Hannah is the mother of Samuel, the great prophet-judge of Israel whose ministry spanned several kings. She too was a barren woman. To make things worse, the other wife of her husband, Peninnah was not barren and was provoking her for her barrenness.

(1 Sam 1:6-7 NIV)  And because the LORD had closed her womb, her rival kept provoking her in order to irritate her. {7} This went on year after year. Whenever Hannah went up to the house of the LORD, her rival provoked her till she wept and would not eat.

The Hebrew word for rival is tsarah, which comes from the verb tsarar, which means “to show hostility toward.” The noun form is also translated as adversary or enemy (Lev 18:18).

Hannah’s adversary was Peninnah but we have a far more dangerous adversary, the devil. The name Satan is a transliteration of Hebrew word meaning adversary.

Satan will hurdle towards us the same kinds of insults, discouragements as Peninnah would towards Hannah. In fact, he might have worked in Peninnah’s life to be an irritation towards Hannah.

Like Hannah, a barren person falls into the trap of depression and discouragement. He needs to know who is adversary is and who is behind this depression. He needs to use the name of Jesus to take authority over the situation and command the demons to leave him alone and stop their provocation.

Another way the adversary works is to slow down our progress. When Daniel prayed to God, the answer from God was immediate but the demons slowed down the angel who was delivering the message. Spiritual warfare is very real. Our enemy could be discouraging us or he could be setting up all kinds of obstacles in our path so that we would not be fruitful.

Hannah’s situation was similar to the mother of Samson’s in some regards.
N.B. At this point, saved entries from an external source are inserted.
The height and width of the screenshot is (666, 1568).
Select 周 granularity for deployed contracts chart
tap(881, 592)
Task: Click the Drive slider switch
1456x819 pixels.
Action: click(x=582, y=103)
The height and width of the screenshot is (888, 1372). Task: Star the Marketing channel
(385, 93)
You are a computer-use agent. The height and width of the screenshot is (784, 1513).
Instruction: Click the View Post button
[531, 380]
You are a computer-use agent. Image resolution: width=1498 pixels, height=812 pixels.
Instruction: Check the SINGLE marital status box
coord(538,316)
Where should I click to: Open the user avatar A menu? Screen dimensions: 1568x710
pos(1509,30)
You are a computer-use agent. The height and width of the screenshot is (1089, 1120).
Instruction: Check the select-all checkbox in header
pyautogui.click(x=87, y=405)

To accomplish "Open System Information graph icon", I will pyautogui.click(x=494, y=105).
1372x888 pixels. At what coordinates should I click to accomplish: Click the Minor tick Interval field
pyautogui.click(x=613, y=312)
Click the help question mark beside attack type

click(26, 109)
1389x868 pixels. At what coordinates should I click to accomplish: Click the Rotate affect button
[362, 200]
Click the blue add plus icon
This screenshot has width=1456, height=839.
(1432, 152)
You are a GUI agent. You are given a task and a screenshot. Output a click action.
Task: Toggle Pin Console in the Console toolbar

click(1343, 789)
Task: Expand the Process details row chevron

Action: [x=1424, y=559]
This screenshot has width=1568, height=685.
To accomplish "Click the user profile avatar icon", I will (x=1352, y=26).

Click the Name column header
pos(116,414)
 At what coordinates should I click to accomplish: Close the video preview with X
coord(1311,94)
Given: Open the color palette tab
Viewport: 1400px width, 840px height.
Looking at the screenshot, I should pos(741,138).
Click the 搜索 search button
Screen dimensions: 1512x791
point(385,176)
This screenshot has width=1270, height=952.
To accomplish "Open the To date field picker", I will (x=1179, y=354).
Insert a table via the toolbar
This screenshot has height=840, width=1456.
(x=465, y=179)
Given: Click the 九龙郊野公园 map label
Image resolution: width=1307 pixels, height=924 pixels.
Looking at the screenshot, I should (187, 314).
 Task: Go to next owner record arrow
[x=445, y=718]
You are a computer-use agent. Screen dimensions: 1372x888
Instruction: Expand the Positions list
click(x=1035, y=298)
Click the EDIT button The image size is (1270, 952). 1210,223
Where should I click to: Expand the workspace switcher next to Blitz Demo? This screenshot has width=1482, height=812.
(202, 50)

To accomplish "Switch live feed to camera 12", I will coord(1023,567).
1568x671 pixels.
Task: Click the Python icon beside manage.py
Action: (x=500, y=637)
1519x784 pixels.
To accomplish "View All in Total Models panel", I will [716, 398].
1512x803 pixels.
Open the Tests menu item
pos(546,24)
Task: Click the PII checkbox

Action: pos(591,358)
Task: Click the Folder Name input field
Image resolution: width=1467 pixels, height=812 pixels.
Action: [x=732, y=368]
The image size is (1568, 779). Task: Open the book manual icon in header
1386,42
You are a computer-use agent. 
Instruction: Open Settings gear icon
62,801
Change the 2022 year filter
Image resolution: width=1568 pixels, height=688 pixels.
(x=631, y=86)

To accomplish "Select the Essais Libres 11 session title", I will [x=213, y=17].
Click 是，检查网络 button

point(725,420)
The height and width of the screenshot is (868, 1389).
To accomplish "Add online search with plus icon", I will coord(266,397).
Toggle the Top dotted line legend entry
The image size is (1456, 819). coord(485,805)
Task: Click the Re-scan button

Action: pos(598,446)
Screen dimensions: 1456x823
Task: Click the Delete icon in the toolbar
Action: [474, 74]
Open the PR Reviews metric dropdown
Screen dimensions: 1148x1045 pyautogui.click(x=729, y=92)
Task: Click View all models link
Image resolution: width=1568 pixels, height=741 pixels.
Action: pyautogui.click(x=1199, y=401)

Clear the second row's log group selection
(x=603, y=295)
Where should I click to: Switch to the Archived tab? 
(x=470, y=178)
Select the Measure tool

God would grant both these women children if they would agree to commit their children to God all the days of their lives and set them apart for God’s work.

(1 Sam 1:10-11 NIV)  In bitterness of soul Hannah wept much and prayed to the LORD. {11} And she made a vow, saying, “O LORD Almighty, if you will only look upon your servant’s misery and remember me, and not forget your servant but give her a son, then I will give him to the LORD for all the days of his life, and no razor will ever be used on his head.”

Samson’s mother also agreed that her child would lead a strict Nazirite life.

(Judg 13:2-5 NIV)  A certain man of Zorah, named Manoah, from the clan of the Danites, had a wife who was sterile and remained childless. {3} The angel of the LORD appeared to her and said, “You are sterile and childless, but you are going to conceive and have a son. {4} Now see to it that you drink no wine or other fermented drink and that you do not eat anything unclean, {5} because you will conceive and give birth to a son. No razor may be used on his head, because the boy is to be a Nazirite, set apart to God from birth, and he will begin the deliverance of Israel from the hands of the Philistines.”

A Nazirite (also known as Nazarite, which despite its similarity to Nazareth and Nazarene, it has no actual relation) derives from the Hebrew word pronounced naw-zeer, meaning separated, or consecrated. The word was used to indicate someone who was separated from the general population and consecrated to God. Although Samson is the first Nazirite specifically mentioned in The Bible, there are general references to Nazirites much earlier, at the time of Moses. The Nazirite vow involved 3 things – no alcohol, including all products of the grape vine, uncut hair, and no contact with the dead.

When you are desperate enough to see God bring about fruits in whatever area of your life, you need to consecrate that area to God. It could be your job or business that you consecrate to God telling Him that you would set it apart for His work and not allow any unclean activities to touch it.